Pollan: Yeah, we can. Yeah, the butter, fortunately, is still here.

Goodman: Where did it come from?

Pollan: Well, margarine was cheaper. Again, take a cheap raw material, which was to say they had developed these technologies for getting oil out of cottonseed and soy and all this kind of stuff, and there then was this health concern about saturated fat, the great evil. I mean, one of the -- another hallmark of nutritionism is that there's always the evil nutrient and the blessed nutrient, but it's always changing. So the evil nutrient for a long time has been saturated fat, and the good nutrient was polyunsaturated fat. So people thought, well, let's take the polyunsaturated fats, and we'll figure out a way to make them hard at room temperature, which involved the hydrogenation process. You basically fire hydrogen at it. And then you had something that looked like butter.

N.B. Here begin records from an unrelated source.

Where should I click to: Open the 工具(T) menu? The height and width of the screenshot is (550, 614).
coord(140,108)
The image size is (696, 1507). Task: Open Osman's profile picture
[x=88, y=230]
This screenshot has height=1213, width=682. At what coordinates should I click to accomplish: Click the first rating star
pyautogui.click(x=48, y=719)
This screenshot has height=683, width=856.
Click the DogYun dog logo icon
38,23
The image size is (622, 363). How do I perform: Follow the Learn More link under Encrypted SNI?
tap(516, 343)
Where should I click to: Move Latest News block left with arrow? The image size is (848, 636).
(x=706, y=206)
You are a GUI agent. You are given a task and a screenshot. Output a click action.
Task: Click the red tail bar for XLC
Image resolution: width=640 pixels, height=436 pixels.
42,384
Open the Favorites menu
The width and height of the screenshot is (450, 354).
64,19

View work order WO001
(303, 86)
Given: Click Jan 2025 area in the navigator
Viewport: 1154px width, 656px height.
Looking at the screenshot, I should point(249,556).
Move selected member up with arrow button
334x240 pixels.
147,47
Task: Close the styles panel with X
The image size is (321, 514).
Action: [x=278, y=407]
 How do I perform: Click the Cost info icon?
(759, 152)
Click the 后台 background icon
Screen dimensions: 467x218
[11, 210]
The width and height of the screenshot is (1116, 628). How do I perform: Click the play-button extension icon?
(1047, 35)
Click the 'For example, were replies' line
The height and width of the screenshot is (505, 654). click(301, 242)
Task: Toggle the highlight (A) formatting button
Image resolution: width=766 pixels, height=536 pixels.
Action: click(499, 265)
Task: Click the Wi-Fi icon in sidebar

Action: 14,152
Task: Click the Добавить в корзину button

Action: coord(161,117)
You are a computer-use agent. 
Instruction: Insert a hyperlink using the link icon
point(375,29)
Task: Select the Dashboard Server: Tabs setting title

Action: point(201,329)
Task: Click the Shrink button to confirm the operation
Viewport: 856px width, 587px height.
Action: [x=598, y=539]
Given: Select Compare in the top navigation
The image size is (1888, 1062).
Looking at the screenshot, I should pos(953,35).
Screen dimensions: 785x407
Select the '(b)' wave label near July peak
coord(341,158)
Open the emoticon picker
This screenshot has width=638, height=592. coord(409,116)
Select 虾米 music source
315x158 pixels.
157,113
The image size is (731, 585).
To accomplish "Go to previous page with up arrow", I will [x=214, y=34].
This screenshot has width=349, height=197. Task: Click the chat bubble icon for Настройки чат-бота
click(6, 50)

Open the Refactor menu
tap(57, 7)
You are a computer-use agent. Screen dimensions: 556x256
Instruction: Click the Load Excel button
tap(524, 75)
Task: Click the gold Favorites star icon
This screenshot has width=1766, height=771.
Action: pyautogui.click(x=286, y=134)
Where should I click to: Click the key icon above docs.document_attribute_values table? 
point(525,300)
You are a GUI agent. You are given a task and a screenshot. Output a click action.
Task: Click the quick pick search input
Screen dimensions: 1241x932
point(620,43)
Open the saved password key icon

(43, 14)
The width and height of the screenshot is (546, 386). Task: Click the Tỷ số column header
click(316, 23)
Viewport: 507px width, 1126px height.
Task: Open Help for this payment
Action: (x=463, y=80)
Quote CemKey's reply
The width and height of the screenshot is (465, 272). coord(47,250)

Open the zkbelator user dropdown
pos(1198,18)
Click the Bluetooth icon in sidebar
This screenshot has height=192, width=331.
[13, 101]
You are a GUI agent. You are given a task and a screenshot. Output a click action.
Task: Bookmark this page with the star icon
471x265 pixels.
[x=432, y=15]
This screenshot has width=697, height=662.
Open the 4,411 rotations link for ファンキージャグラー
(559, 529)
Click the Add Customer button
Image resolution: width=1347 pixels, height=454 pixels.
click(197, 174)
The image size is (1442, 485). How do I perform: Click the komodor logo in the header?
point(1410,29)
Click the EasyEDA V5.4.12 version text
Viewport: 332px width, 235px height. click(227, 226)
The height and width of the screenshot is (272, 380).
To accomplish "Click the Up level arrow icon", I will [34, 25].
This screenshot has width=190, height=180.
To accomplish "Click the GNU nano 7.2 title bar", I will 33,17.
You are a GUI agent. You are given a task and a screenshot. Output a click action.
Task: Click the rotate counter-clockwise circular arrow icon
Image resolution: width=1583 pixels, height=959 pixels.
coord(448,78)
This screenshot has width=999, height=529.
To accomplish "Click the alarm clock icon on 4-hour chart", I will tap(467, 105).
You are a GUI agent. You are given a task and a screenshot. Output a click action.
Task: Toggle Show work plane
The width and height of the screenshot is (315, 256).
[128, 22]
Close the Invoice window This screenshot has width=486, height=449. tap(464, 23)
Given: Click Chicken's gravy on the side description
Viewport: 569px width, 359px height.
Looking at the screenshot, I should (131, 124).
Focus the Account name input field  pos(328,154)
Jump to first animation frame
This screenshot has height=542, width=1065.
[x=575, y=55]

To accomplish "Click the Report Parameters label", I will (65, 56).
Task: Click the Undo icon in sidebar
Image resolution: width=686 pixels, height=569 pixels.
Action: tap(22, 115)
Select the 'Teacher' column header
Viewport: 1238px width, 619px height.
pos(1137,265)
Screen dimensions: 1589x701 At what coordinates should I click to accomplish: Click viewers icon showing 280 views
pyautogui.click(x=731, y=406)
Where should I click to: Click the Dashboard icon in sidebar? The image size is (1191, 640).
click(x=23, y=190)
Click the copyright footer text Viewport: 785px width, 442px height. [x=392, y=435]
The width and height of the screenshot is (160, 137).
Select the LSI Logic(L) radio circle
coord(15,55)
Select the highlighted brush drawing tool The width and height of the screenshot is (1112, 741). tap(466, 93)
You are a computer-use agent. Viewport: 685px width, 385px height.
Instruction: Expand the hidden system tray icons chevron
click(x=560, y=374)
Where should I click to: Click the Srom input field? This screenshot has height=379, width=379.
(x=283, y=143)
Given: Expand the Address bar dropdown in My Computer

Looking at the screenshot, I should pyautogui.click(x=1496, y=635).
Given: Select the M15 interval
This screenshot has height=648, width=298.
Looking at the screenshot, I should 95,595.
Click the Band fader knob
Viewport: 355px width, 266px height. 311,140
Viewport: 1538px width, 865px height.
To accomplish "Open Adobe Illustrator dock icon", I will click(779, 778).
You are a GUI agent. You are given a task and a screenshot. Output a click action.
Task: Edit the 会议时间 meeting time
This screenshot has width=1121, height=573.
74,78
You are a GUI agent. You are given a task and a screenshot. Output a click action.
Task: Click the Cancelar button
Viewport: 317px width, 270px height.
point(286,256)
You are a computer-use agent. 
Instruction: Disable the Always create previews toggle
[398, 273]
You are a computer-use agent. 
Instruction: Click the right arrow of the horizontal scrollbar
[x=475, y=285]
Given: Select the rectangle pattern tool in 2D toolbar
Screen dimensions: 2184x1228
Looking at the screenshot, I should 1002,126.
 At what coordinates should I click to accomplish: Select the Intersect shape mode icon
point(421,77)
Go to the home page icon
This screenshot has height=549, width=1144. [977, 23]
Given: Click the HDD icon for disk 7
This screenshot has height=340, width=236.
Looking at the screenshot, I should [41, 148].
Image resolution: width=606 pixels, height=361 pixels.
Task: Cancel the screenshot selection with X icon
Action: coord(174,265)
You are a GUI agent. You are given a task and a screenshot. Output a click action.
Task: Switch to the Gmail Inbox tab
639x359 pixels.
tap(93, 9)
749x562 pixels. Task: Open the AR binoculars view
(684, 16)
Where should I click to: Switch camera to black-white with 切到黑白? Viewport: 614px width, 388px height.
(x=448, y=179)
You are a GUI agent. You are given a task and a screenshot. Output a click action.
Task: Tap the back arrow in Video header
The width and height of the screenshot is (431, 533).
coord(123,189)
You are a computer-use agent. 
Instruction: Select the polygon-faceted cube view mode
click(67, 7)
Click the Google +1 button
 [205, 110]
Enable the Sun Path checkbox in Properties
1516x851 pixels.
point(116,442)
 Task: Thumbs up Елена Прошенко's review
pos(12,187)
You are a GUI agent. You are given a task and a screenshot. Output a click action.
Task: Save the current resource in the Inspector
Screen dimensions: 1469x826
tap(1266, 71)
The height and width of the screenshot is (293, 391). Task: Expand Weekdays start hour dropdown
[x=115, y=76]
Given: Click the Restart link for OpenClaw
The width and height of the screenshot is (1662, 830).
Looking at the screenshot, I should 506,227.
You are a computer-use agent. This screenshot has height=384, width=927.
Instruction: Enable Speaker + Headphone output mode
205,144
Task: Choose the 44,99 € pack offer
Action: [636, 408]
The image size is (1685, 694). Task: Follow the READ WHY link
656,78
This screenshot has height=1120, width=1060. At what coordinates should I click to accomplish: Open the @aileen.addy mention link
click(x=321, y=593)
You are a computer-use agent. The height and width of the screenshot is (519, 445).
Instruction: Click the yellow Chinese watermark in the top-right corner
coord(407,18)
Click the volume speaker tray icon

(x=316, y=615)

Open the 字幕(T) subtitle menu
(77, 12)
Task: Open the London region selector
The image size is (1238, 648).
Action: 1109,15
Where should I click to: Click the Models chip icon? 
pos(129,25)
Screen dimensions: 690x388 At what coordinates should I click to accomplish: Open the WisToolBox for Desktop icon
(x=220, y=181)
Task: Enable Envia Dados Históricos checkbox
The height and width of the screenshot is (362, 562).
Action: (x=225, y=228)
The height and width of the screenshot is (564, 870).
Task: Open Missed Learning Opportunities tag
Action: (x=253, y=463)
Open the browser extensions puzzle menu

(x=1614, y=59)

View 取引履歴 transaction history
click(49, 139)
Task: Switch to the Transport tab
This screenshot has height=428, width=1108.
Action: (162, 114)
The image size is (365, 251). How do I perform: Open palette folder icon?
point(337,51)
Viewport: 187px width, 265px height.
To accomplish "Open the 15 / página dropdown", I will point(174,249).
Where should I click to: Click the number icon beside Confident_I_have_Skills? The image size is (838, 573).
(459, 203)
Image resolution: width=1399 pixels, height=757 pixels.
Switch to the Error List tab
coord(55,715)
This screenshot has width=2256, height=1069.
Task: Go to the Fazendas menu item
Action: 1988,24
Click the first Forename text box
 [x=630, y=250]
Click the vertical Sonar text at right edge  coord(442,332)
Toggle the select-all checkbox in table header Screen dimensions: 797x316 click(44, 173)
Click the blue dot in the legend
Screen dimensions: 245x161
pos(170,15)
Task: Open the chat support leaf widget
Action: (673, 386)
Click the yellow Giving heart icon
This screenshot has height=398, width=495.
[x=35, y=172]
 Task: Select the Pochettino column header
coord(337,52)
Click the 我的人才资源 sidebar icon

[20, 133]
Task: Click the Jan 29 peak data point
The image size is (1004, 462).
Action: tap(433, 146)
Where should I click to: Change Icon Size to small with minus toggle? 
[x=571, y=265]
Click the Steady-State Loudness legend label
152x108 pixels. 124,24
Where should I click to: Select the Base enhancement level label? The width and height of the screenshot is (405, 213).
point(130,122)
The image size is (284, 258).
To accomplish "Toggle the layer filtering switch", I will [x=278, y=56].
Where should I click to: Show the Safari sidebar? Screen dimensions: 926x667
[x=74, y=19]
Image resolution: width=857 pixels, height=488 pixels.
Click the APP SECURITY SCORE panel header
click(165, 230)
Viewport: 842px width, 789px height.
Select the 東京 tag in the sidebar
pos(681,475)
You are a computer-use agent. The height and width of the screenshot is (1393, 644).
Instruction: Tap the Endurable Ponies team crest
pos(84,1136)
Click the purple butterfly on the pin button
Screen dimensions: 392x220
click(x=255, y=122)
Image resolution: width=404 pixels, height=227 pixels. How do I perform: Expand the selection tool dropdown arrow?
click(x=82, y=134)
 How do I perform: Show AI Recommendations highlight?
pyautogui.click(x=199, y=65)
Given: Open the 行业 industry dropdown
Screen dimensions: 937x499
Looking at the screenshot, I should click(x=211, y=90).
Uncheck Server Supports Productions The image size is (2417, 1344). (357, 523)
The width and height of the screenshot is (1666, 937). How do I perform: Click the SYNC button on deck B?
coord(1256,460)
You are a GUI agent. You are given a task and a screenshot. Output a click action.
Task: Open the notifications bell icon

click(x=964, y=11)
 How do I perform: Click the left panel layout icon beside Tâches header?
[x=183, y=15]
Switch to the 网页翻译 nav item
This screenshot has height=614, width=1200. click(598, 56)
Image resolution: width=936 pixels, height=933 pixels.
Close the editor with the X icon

It was very controversial, though. People -- actually, in the late 1900s, several states passed laws saying you had to dye your butter pink so people wouldn't be confused and would know that that's an imitation food. And then the Supreme Court -- the industry got the Supreme Court to throw this out. So butter was elevated as the more modern, more healthy food. And it turned out that we replaced this possibly mildly unhealthy fat called saturated fat with now a demonstrably lethal one called hydrogenated oil.

Goodman: How is it demonstrably lethal?

Pollan: Well, they have since proven to, you know, pretty high standard that trans fats are implicated both in heart disease and cancer.

Amy Goodman is the host of the nationally syndicated radio news program Democracy Now!